サムスン社は、控訴審において、意匠特許の機能的部分は意匠特許侵害の分析において無視されるべきであると主張した。CAFCは、機能的部分の装飾的な特徴は意匠特許によりカバーされるため、意匠特許侵害の分析において機能的部分を無視すべきというサムスン社の主張には同意しなかった。また、サムスン社は、意匠特許侵害の損害賠償は、侵害商品の全体としての利益（entire profit）に基づいて計算されるべきでないと主張したものの、特許法第289条は、意匠特許侵害の損害賠償を侵害商品の全体としての利益（entire profit）に基づいて計算することを可能としているため、CAFCはこの主張にも同意しなかった。
This is an appeal from a final judgment of the U.S. District court for the Northern District of California in favor of Apple. Samsung appealed the determination of the district court with regards to trade dress, design patent, and utility patent infringement, and the damage awards for each.
This case discussion focuses on the CAFC’s opinion on the design patent infringement.
Regarding the appeal on design patent infringement, Samsung raised the following issues in the context of the jury instructions and the sufficiency of evidence: functionality, actual deception, and comparison to prior art. Samsung also argued that the damages should not have been awarded based on Samsung’s entire profits on its infringing products.
Samsung argued that the district court erred in failing to exclude the functional aspects of the design patents, contending the district court should have excluded elements that are “dictated by their functional purpose” or cover the “structural aspects of the article.” Samsung argued that such elements should be “ignored” in their entirety in a design patent infringement analysis. The CAFC disagreed, finding that no case law supports Samsung’s proposed rule of eliminating functional or structural aspects from the claim scope of a design patent in an infringement analysis.
Samsung argued in the alternative that the jury should have been instructed to compare the Samsung smartphones to the “overall ornamental appearance” of a patented design, instead of simply the “overall appearance” as instructed by the district court. The CAFC disagreed, and found the jury instructions already limited the scope of the asserted design patents to the ornamental design shown in the patent figures.
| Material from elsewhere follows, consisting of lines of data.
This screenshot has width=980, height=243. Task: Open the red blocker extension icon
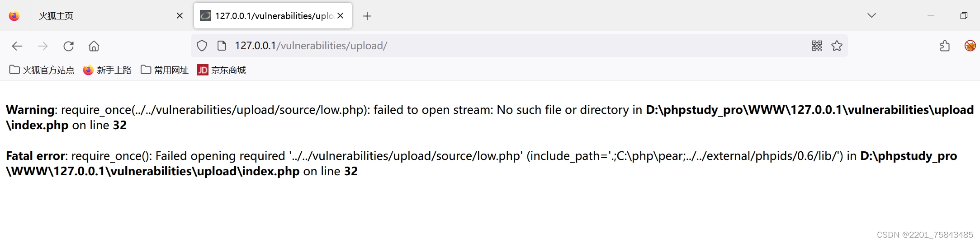point(970,46)
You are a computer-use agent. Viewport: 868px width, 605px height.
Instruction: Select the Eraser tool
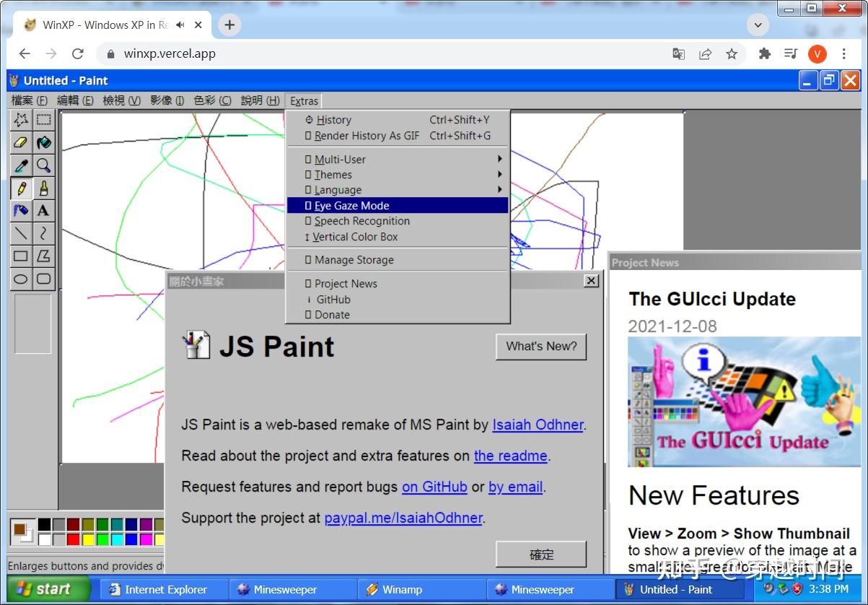pyautogui.click(x=21, y=143)
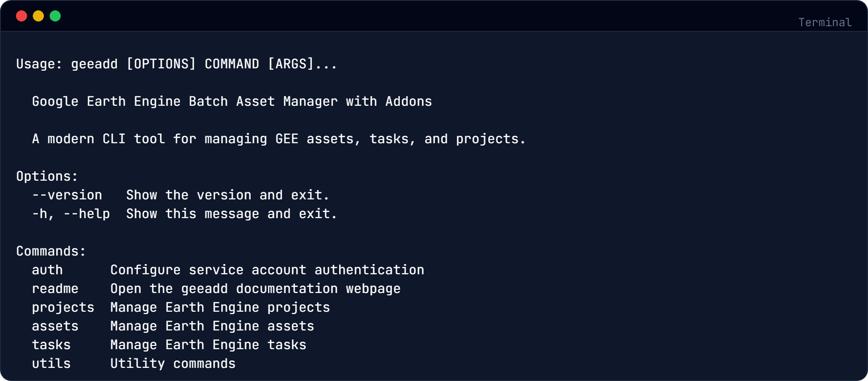Image resolution: width=868 pixels, height=381 pixels.
Task: Click the --version option flag
Action: coord(67,195)
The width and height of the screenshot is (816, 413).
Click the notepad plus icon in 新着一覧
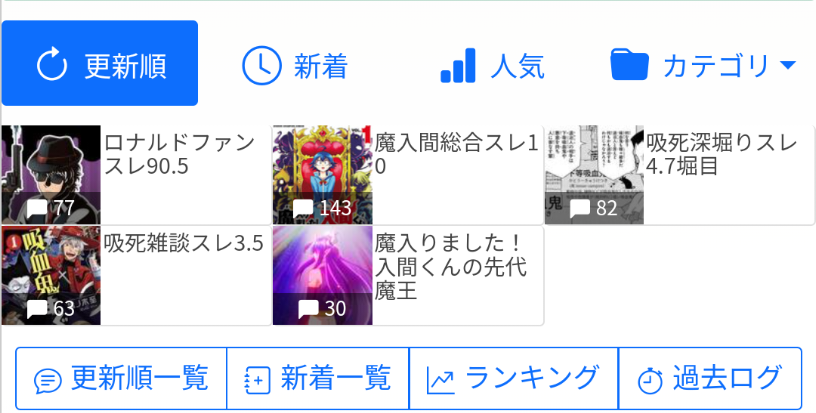(258, 381)
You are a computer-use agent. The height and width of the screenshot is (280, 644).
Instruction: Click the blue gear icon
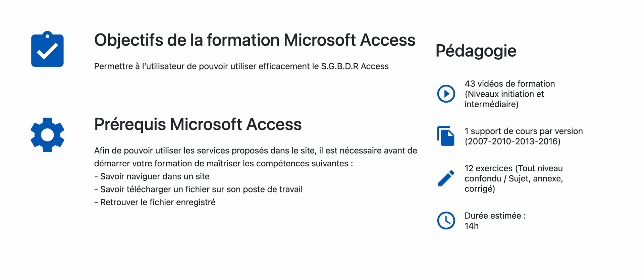(47, 135)
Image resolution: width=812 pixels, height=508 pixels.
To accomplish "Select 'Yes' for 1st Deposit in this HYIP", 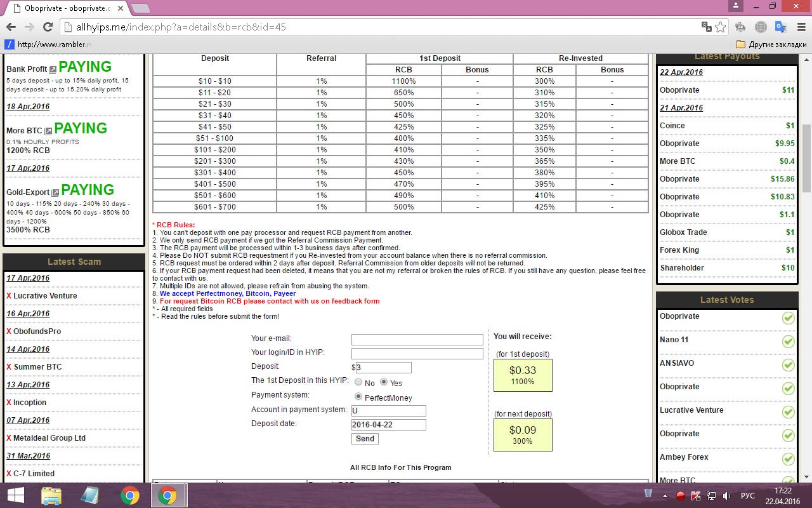I will [384, 382].
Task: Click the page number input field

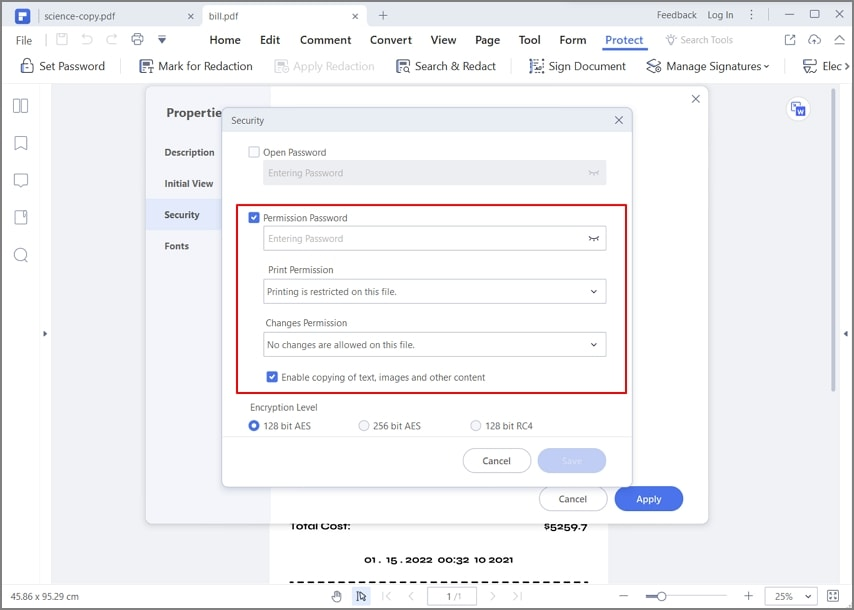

2. Actual Deception and Role of Prior Art
Samsung also argued that the infringement instruction was erroneous for stating that actual deception was not required, and for providing guidelines in considering prior art. The CAFC disagreed. With regards to the actual deception issue, the CAFC found that the jury instruction merely clarified that actual deception was not required, which is an accurate reflection of the analysis in Gorham. Gorham Co. v. White, 81 U.S. 511 (1872). The jury instruction also expressly required that each juror “must” consider the prior art admitted at trial, and thus, the CAFC found the jury instructions fairly and correctly covered the substance of the applicable law.
3. Supporting Evidence
The CAFC also found Samsung’s argument that the infringement verdict was not supported by substantial evidence unpersuasive, holding that the jury could have reasonably relied on the evidence in the record to reach its infringement verdict.
Finally, with regards to damages for the design patent infringement, Samsung argued that the district court erred by allowing jury to award damages based on Samsung’s entire profits on its infringing smartphones. Samsung argued that the damages should have been limited to the profit attributable to the infringement. Samsung also contended that Apple failed to establish that Samsung sales or profits were caused by infringement of Apple’s design patents, and also that consumers chose Samsung products based on other factors. The CAFC, however, rejected these “causation” arguments, stating that this line of argument is the same as the “apportionment” requirement that Congress rejected. The provisions in the Act of 1887 on design patent infringement damages, codified in Section 289 of Title 35 recites, an infringer “shall be liable to the owner to the extent of [the infringer’s] total profit.” 35 U.S.C. §289. Therefore, Section 289 explicitly authorizes the award of total profit from the article of manufacture bearing the patented design. For the foregoing reasons, the CAFC found that there was no legal error in the jury instruction on the design patent damages, and affirmed the damages awarded for design patent infringements.
- Functional and structural aspects are not to be “ignored” in their entirety from the claim scope in a design patent infringement analysis.
- Under 35 U.S.C. §289, damage awards can be based on the total profit from the sales of a product embodying the patented design.